Under the null hypothesis of independence of the row and column variables, the expected cell frequencies are computed as

\[ E_{rc} = \widehat{N}_{r \cdot } ~ \widehat{N}_{\cdot c} ~ / ~ \widehat{N} \]

where $\widehat{N}_{r \cdot }$ is the estimated total for row r, $\widehat{N}_{\cdot c}$ is the estimated total for column c, and $\widehat{N}$ is the estimated overall total, as described in the section Expected Weighted Frequency. The null hypothesis that the population weighted frequencies equal the expected frequencies can be expressed as

\[ H_0\colon Y_{rc} = N_{rc} ~ - ~ E_{rc} ~ = ~ 0 \]

for all $r = 1, \ldots (R-1)$ and $c=1, \ldots (C-1)$. This null hypothesis can be stated equivalently in terms of cell proportions, with the expected cell proportions computed as the products of the marginal row and column proportions.

The generalized Wald chi-square statistic $Q_ W$ is computed as

\[ Q_\mi {W} = \widehat{\mb{Y}}’ ~ ( \mb{H} ~ \widehat{\mb{V}}(\widehat{\mb{N}}) ~ \mb{H}’ )^{-1} ~ \widehat{\mb{Y}} \]

where $\widehat{\mb{Y}}$ is an array of (R – 1)(C – 1) differences between the observed and expected weighted frequencies $(\widehat{N}_{rc} - E_{rc})$, and $(\mb{H} ~ \widehat{\mb{V}}(\widehat{\mb{N}}) ~ \mb{H}’)$ estimates the variance of $\widehat{\mb{Y}}$.

$\widehat{\mb{V}}(\widehat{\mb{N}})$ is the covariance matrix of the estimates $\widehat{N}_{rc}$, and its computation is described in the section Covariances of Frequency Estimates.

$\mb{H}$ is an (R – 1)(C – 1) by RC matrix that contains the partial derivatives of the elements of $\widehat{\mb{Y}}$ with respect to the elements of $\widehat{\mb{N}}$. The elements of $\mb{H}$ are computed as follows, where a denotes a row different from row r, and b denotes a column different from column c:

\begin{eqnarray*} \partial {\widehat{Y}_{rc}} / \partial {\widehat{N}_{rc}} & = & 1 ~ - ~ \left( \widehat{N}_{r \cdot } ~ + ~ \widehat{N}_{\cdot c} ~ - ~ \widehat{N}_{\cdot c} ~ \widehat{N}_{r \cdot } ~ / ~ \widehat{N} \right) ~ / ~ \widehat{N} \\[0.1in] \partial {\widehat{Y}_{rc}} / \partial {\widehat{N}_{ac}} & = & - ~ \left( \widehat{N}_{r \cdot } ~ - ~ \widehat{N}_{r \cdot } ~ \widehat{N}_{\cdot c} ~ / ~ \widehat{N} \right) ~ / ~ \widehat{N} \\[0.1in] \partial {\widehat{Y}_{rc}} / \partial {\widehat{N}_{rb}} & = & - ~ \left( \widehat{N}_{\cdot c} ~ - ~ \widehat{N}_{r \cdot } ~ \widehat{N}_{\cdot c} ~ / ~ \widehat{N} \right) ~ / ~ \widehat{N} \\[0.1in] \partial {\widehat{Y}_{rc}} / \partial {\widehat{Y}_{ab}} & = & \widehat{N}_{r \cdot } ~ \widehat{N}_{\cdot c} ~ / ~ \widehat{N}^{~ 2} \end{eqnarray*}

Under the null hypothesis of independence, the statistic $Q_ W$ approximately follows a chi-square distribution with (R – 1)(C – 1) degrees of freedom for large samples.

PROC SURVEYFREQ computes the Wald F statistic as

\[ F_\mi {W} = Q_\mi {W} ~ / ~ (R-1)(C-1) \]

Under the null hypothesis of independence, $F_\mi {W}$ approximately follows an F distribution with (R – 1)(C – 1) numerator degrees of freedom.
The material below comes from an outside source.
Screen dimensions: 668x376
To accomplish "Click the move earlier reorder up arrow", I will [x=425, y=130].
The denominator degrees of freedom are the degrees of freedom for the variance estimator and depend on the sample design and the variance estimation method. For more information, see the section Degrees of Freedom. Alternatively, you can use the DF= option in the TABLES statement to specify the denominator degrees of freedom.
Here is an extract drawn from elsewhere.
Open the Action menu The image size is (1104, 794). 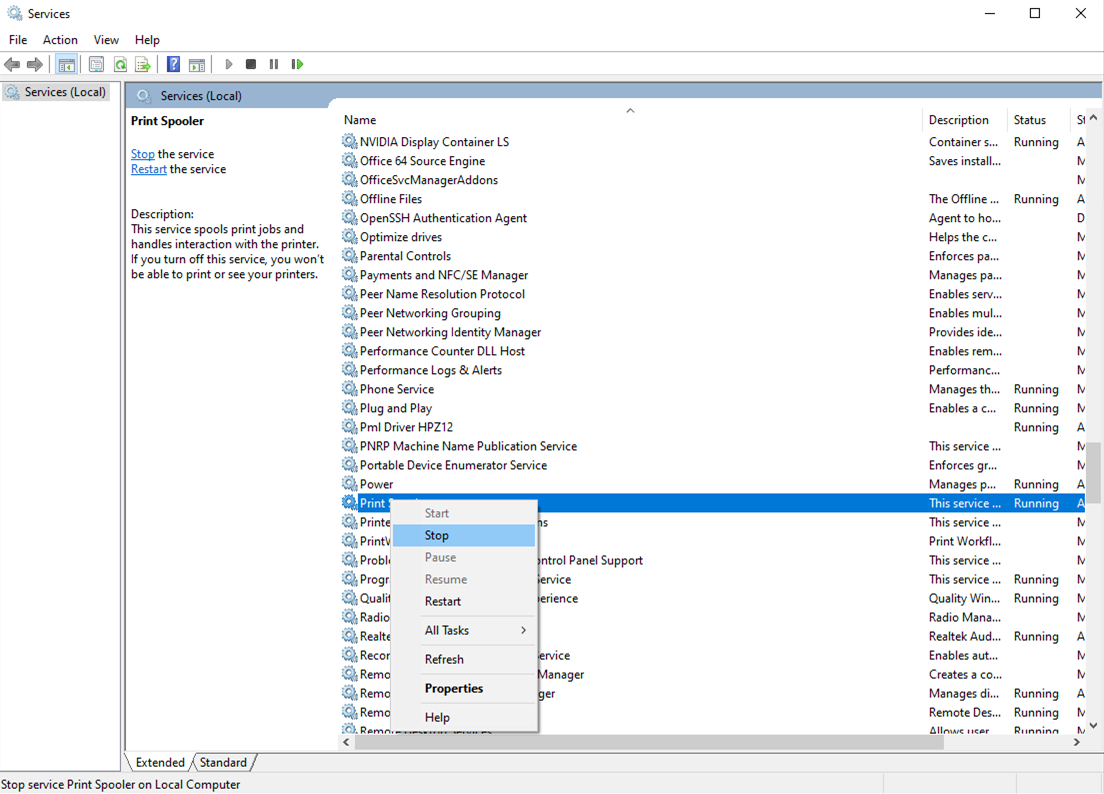(x=60, y=40)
For tables larger than $2 \times 2$, PROC SURVEYFREQ also computes the adjusted Wald F statistic as

\[ F_{\mathit{Adj\_ W}} = Q_\mi {W} ~ (s - k + 1 ) ~ / ~ (k s) \]
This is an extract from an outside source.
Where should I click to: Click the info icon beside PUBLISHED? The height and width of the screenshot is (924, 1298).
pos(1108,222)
where k = (R – 1)(C – 1), and s is the degrees of freedom. (For more information, see the section Degrees of Freedom.) Alternatively, you can use the DF= option in the TABLES statement to specify the value of s. For $2 \times 2$ tables, k = (R – 1 )(C – 1) = 1, and therefore the adjusted Wald F statistic equals the (unadjusted) Wald F statistic and has the same numerator and denominator degrees of freedom.

Under the null hypothesis, $F_{\mathit{Adj\_ W}}$ approximately follows an F distribution with k numerator degrees of freedom and (sk + 1) denominator degrees of freedom.